Start of Block

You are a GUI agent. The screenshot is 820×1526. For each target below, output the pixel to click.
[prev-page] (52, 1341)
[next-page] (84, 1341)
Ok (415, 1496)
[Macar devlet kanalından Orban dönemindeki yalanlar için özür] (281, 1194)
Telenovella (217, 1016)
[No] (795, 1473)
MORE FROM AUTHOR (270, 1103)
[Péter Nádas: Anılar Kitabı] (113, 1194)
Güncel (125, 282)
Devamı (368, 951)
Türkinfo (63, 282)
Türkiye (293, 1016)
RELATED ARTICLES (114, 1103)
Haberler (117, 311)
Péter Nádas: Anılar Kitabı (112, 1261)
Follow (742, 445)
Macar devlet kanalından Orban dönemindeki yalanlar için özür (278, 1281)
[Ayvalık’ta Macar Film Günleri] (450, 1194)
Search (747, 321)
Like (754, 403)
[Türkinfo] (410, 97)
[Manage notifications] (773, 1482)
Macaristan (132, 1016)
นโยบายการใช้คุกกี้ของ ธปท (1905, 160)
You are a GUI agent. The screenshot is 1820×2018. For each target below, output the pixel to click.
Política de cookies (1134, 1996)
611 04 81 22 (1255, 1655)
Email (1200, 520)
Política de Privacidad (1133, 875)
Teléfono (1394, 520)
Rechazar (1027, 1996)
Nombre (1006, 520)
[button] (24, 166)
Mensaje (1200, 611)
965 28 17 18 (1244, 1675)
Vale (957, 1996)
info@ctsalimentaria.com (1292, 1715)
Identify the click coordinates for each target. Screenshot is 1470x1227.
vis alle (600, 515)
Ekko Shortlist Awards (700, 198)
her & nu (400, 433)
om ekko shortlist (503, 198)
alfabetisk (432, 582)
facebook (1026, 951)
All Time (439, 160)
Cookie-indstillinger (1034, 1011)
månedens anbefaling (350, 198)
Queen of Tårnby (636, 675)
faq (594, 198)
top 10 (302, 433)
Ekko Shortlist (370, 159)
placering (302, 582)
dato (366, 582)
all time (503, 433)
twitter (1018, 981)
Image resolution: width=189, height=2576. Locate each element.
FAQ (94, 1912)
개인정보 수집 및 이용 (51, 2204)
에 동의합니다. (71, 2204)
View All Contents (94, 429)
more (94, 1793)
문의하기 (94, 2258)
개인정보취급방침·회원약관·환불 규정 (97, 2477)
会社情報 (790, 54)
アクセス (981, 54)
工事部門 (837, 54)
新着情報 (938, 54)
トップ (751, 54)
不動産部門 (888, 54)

End of Block

__BRIEF__:
Where a line above holds the string "click", copy that line.

__TASK SOLUTION__:
You are a GUI agent. The screenshot is 820×1526. For each target below, output the pixel to click.
You are a GUI agent. The screenshot is 1820×2018. For each target below, output the pixel to click.
Identify the click coordinates for each target. Screenshot is 1470x1227.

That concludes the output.